** Passage provided follows **
American College Of Surgeons - Inspiring Quality: Highest Standards, Better Outcomes

Operating Room Demeanor: An Important Aspect of Surgical Leadership

Will Ferrell, the actor, is attributed to saying, “Before marrying someone, give them a slow internet connection to find out what kind of person they truly are.” I would expound on that principle and say, give a surgeon a poorly working laparoscope or an accidentally contaminated operative field to truly find out what kind of person they really are.

Most surgeons can immediately recall some significant emotional events of our teaching faculty from the operating room during our training. How many of those experiences modeled our own behavior and in doing so were then propagated down the line to more students that had the misfortune of working with us? Our operating room demeanor, actions, and how we treat those we work with on a daily basis says a great deal of what kind of physician we are, but I would argue that it says even more what kind of person that we are. Do we carry our frustrations, fears, and insecurities to our personal pulpit? Are those then combined with our interactions with the operating room staff, medical students, and residents that we work with because it’s an outlet that is available to us? What does an attending with a frenetic operative technique, constantly moving the lights, dropping a retractor to grab the suction, moving back and forth from opposite sides of the field, have going on in his or her life? Yelling, joking, sulking, sighing; all behaviors we have seen to some degree or another every day in the operating room may hint at more internal issues rather than external ones. I will be the first to admit, we all have bad days, and I am not without reproach, but I challenge us as surgeons to be present with our day, our actions, and ourselves. In addition to it just being the right thing to be courteous to those around us, demonstrating a positive model for those in training to emulate will ensure the continuation of the highest quality surgeons and physicians in the future.
** End of Passage provided **
List of tasks:
A: Answer these questions about the essay on operating room demeanor.
(i) Which actor is credited with the remark about a slow internet connection?
(ii) What two things does the author suggest giving a surgeon to find out what kind of person they really are?
(iii) Which four behaviors does the author list as ones seen every day in the operating room?
B: Write the next paragraph of the essay on operating room demeanor, starting after its final sentence.
** Provided records follows **
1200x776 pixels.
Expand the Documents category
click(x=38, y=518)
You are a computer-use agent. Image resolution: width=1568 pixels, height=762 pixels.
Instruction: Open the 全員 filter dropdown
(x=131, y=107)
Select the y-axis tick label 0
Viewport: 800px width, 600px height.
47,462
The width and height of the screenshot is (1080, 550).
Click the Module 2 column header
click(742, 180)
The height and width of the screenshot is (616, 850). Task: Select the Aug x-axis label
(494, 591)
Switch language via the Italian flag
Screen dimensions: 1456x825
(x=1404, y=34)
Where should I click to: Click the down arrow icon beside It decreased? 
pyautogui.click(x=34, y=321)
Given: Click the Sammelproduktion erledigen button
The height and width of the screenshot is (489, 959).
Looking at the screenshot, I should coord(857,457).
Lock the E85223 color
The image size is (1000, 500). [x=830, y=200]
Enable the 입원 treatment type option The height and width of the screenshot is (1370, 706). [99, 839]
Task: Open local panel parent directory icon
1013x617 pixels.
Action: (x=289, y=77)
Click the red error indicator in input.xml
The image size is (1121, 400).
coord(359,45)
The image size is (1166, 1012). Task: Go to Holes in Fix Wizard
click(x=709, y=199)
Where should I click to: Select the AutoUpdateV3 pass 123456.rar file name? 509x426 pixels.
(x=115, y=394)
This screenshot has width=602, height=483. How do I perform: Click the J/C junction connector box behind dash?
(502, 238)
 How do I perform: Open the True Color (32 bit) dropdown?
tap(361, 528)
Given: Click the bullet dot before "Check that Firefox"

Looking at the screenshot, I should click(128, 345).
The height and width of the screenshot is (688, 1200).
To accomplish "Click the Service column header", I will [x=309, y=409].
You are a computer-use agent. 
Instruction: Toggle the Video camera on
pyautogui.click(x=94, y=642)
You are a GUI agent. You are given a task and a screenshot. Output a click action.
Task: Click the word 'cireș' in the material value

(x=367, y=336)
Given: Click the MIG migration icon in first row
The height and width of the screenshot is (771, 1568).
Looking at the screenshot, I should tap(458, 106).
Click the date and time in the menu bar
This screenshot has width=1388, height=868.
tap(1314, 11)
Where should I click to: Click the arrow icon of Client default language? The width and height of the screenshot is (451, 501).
** End of Provided records **
Results of the tasks:
A:
(i) Will Ferrell
(ii) A poorly working laparoscope or an accidentally contaminated operative field
(iii) Yelling, joking, sulking, and sighing

B:
There’s a fairly famous recent college commencement speech by Admiral William McCraven, former commander of United States Special Operations Command. To be successful in life, he challenged the graduates to change the lives of just ten people. And if those ten people change the lives of ten more people and so on and so forth, what an amazing world we would live in. It doesn’t require huge differences, such as providing financial aid to a medical student or funding a cancer center, although those are incredible endeavors. A simple way to start for all of us is modeling behavior as teachers and role models for those future surgeons training with us. The mentor-mentee model championed in the past few years by the American College of Surgeons lends a platform for us as surgeons to do just that. The demeanor in our practice, witnessed by those we work with, for, and above can have lasting effects, both positive and negative. An adage of a group that I had the privilege to work with while serving in the military was “Someone is always watching.” The layers of depth of this saying went beyond the mere acting professional, or being careful with actions and interactions as security and safety of your peers depended on it. It also meant despite reaching a certain level of seniority, there were no changes in expectations, if anything; the acuity of observation was sharper and less forgiving which in the surgical world is often not the case.

As a fourth year medical student, while on an elective rotation in my hometown, the surgeon addressed the scrub tech as we entered the operating room pointing to me, “This is Dr. Skroch’s grandson.” Even though she was wearing her surgical mask, I could see her eyes light up and hints of a smile. “Dr. Skroch was the kindest surgeon I’ve ever had the pleasure of working with.” At this time, my grandfather had been retired about twenty years from practice as a general surgeon. It was a powerful moment for me to see that his actions in the operating room removed so many years, still carried such a positive emotion with those he worked. Does it say something about my grandfather being exceptional in whom he was or does it say more about who we are as surgeons that a scrub tech with a career of over forty years of experience and exposure to countless surgeons singled him out even after twenty years of not practicing? Probably a little bit of both.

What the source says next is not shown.